● Extracto del documento
• • • •
# Mi pc quema auriculares y equipos/parlantes cualquier cosa que conecte.



## facundodiazp (Mar 15, 2019)

*H*ola amigos tengo una pc que tiene un problema, cada vez que conecto en el panel frontal de audio o el panel trasero siempre, pero siempre pasa lo mismo me quema los auriculares*,* me rompió ya mas de 10 auriculares, yo no me daba cuenta pensaba que eran los auriculares,pero con el tiempo me di cuenta que no eran los auriculares o altavoces, era la pc*,* conecté un equipo de musica y lo fundió y los auriculares todos los que tuve los hacia calentar del lado derecho hasta que dejaban de andar o sentia que sobre calentaba pero solo del lado derecho, ¿*S*i alguien me podría decir que puede ser por que me pasa ésto?. La PC tiene 3 años recién la compré nueva pero no se que puede ser. Ayuda !


----------



## DownBabylon (Mar 15, 2019)

Cortocircuito o exceso de potencia, yo como prueba utilizaría unos audifonos baratos, los conectaría y sin reproducir ningun sonido , es mas, con el volumen a 0 verificaría que se caliente queme o no, debe ser el integrado.


----------



## facundodiazp (Mar 15, 2019)

Hola amigo *D*ownbabylon, sabes que me quedé sin auriculares de los baratos pero siempre los quemó cuando se reproducía un algun sonido, video, musica o juego. ¿Que sería*,* el integrado ? *D*e igual manera trataré de conseguir auriculares viejos o rotos y probaré en volumen 0 y sin ningun medio reproduciéndose.


----------



## DownBabylon (Mar 15, 2019)

El circuito integrado encargado de amplificar la salida de audio del PC, mas o menos son así y están integrados en la tarjeta madre.







De ser éste caso lo que puedes hacer es inhabilitar ese integrado (Dispositivo de audio) desde panel de control dispositivos, e instalar otra tarjeta de audio, puede ser pci o usb; ¿ Que modelo es la tarjeta madre?


----------



## pandacba (Mar 15, 2019)

La instalación de tu domicilio tiene toma a tierra?


----------



## Gudino Roberto duberlin (Mar 16, 2019)

Por lo que describes, parece que la señal de audio tiene componente de tensión contínua. 
Cortocircuito no puede ser, ya que en ese caso se dañaría la etapa de potencia.
Tampoco puede ser exceso de potencia, ya que los oídos no creo que soporten.
Una falta de toma a tierra no causaría un daño de auricular!


----------



## Fogonazo (Mar 16, 2019)

Yo conectaría una resistencia de unos 4,7Ω entre la salida "L" y GND a modo de prueba, y sobre esta mediría tensión alterna y continua.
Luego repetiría para la salida "R".
Esto *SIN *señal de audio


----------



## Daniel Lopes (Mar 16, 2019)

Hola a todos ,si por un acaso hay conprobado una conponente continua en la s salidas de audio  esa puede sener quitada muy facilmente con auxilio de un capacitor electrolictico de unos 470uF x 16V en serie con las dos salidas.
!Suerte!.
Att,
Daniel Lopes.
• • • •
● Ejercicios propuestos
• A. En el hilo sobre la PC que quema auriculares, ¿de qué valor es la resistencia que Fogonazo propone conectar entre la salida "L" y GND?
• B. Continúa el hilo sobre la PC que quema auriculares después de su último mensaje.

Entradas de un conjunto de datos:
• • • •
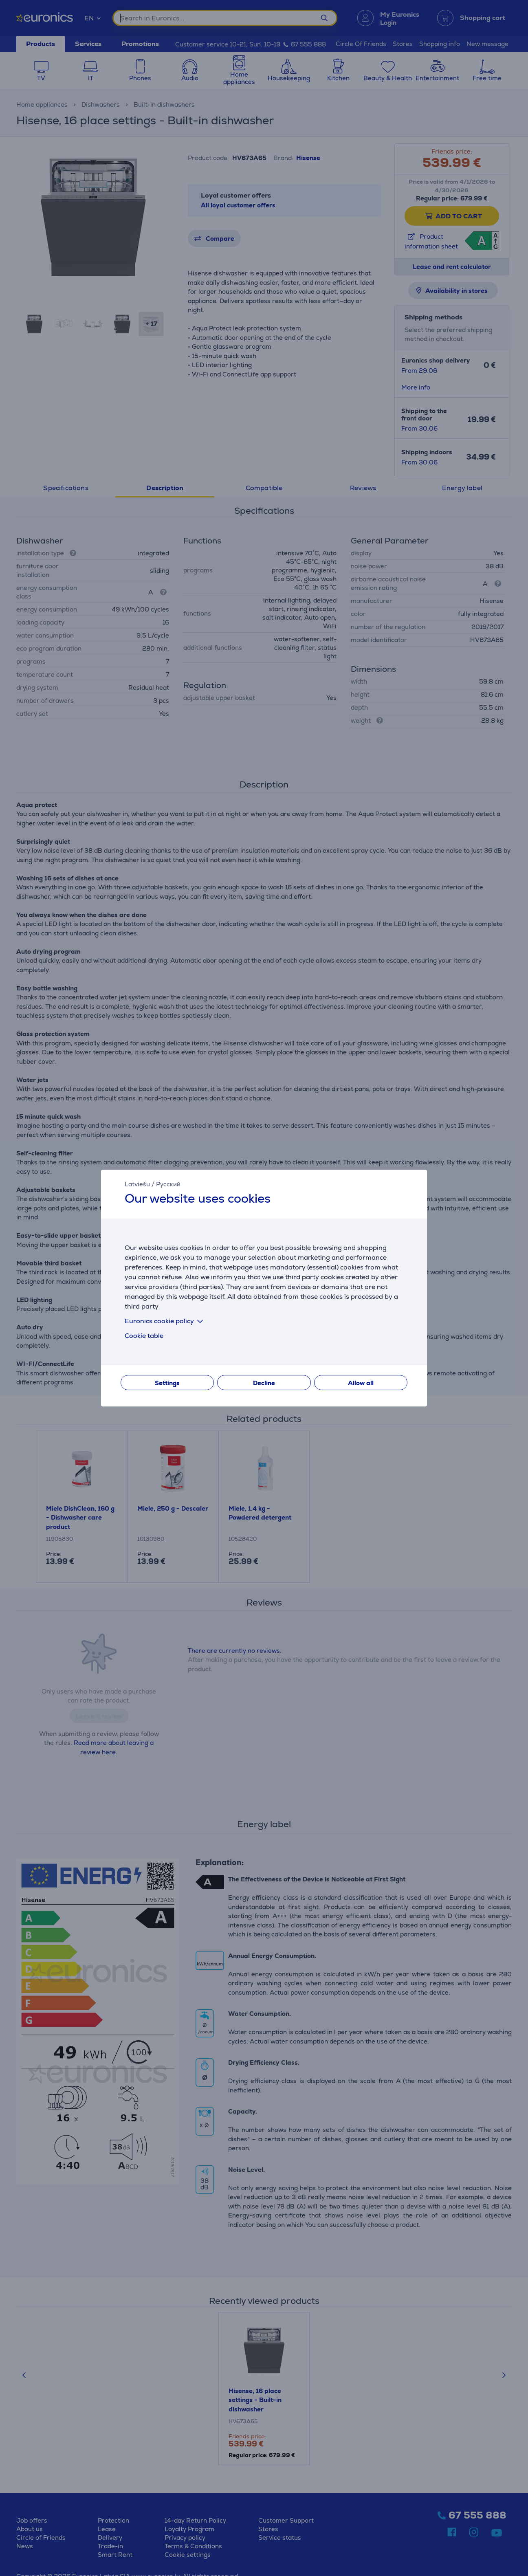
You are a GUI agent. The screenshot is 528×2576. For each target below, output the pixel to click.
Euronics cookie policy (165, 1321)
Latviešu (137, 1184)
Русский (168, 1184)
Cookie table (144, 1335)
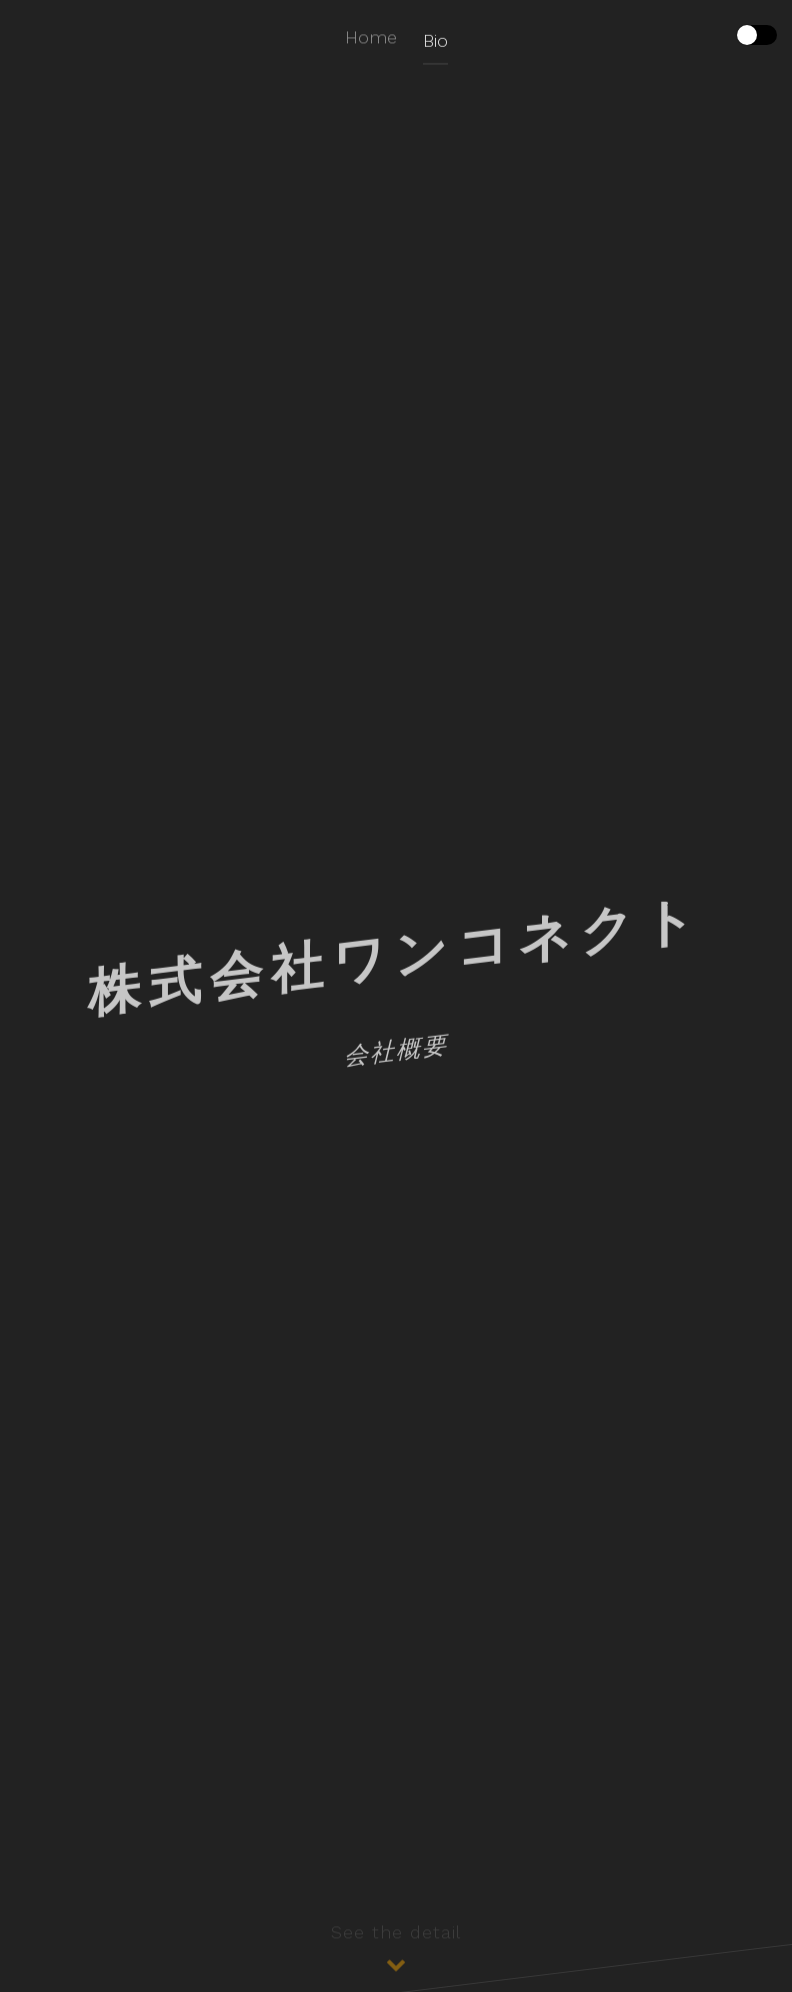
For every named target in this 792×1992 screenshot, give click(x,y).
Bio (435, 44)
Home (371, 38)
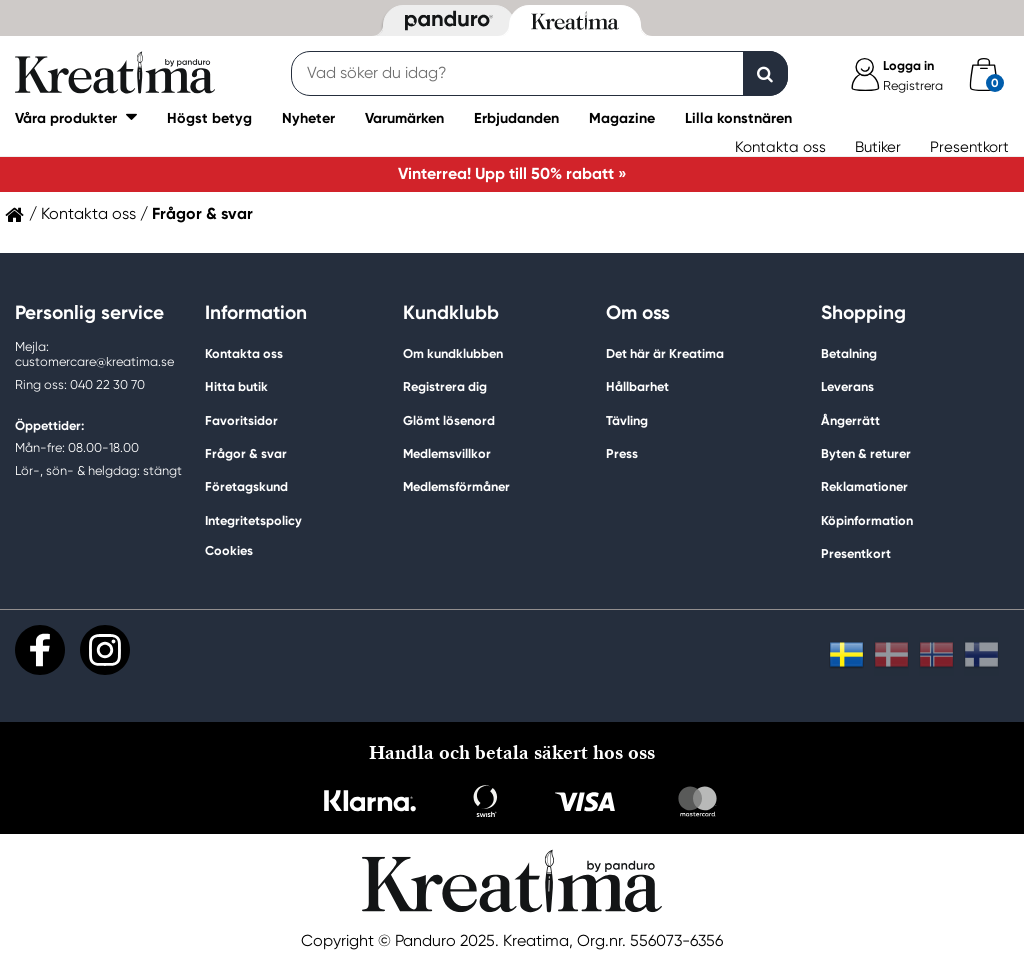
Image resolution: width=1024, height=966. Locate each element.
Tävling (627, 420)
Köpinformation (867, 520)
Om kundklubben (453, 353)
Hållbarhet (637, 386)
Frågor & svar (246, 453)
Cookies (229, 551)
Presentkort (969, 147)
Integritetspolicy (253, 520)
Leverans (847, 386)
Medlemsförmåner (456, 486)
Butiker (878, 147)
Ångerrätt (850, 420)
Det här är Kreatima (665, 353)
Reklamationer (864, 486)
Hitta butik (236, 386)
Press (622, 453)
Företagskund (246, 486)
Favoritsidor (241, 420)
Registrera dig (445, 386)
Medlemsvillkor (447, 453)
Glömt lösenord (449, 420)
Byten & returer (866, 453)
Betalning (849, 353)
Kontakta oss (780, 147)
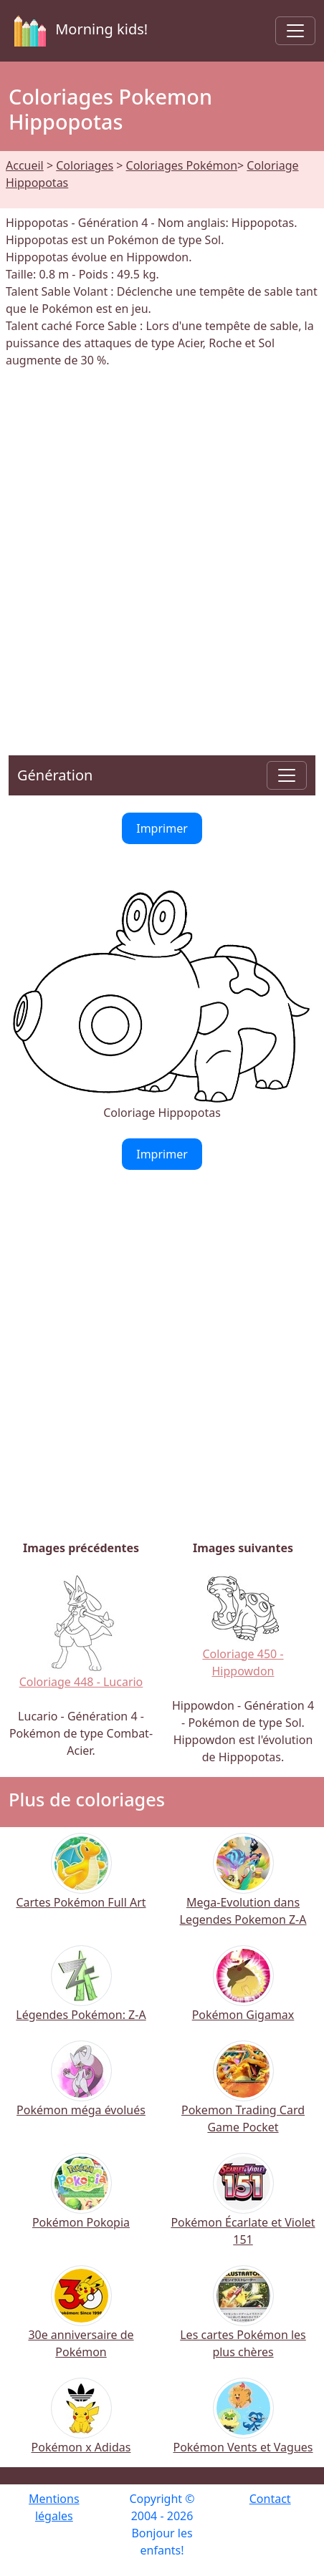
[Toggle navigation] (295, 30)
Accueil (25, 165)
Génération (54, 775)
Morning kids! (78, 30)
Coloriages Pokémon (181, 165)
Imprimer (162, 828)
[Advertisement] (162, 553)
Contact (270, 2499)
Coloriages (84, 165)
• • • •
● Respuestas por tarea
• A. De unos 4,7 Ω.

• B.
----------



## facundodiazp (Mar 16, 2019)

hola amigos muchas gracias a todos, esto es lo que más me gusta de los foros todos dan una mano, hable a un técnico le comente lo que me pasaba a lo que me preguntó si tenia toma tierra en casa y no no tengo. a todo esto me dice acentale un busca polo al gabinete de la pc y decime que pasa, y bueno resultó ser que a donde sea que apoyase el busca polo prendía la lucesita y hacia ruido y me dijo que esa puede ser una causa de que se quemen todo el equipo de música y los auriculares ya que al no tóner toma la corriente queda circulando en el gabinete y puse el busca polo en el panel frontal y trasero(en la chapita y tenia corriente cosa que me dijo que no es normal) y esa puede ser una causa y la otra es la fuente de la pc


----------



## Gudino Roberto duberlin (Mar 16, 2019)

Lamentablemente tengo que desilusionarte!
Una falta de toma a tierra No puede de ninguna manera dañar un auricular.
Primero, una toma a tierra tiene la función de protección aterrizando todo chasis metálico a tierra(valga la redundancia).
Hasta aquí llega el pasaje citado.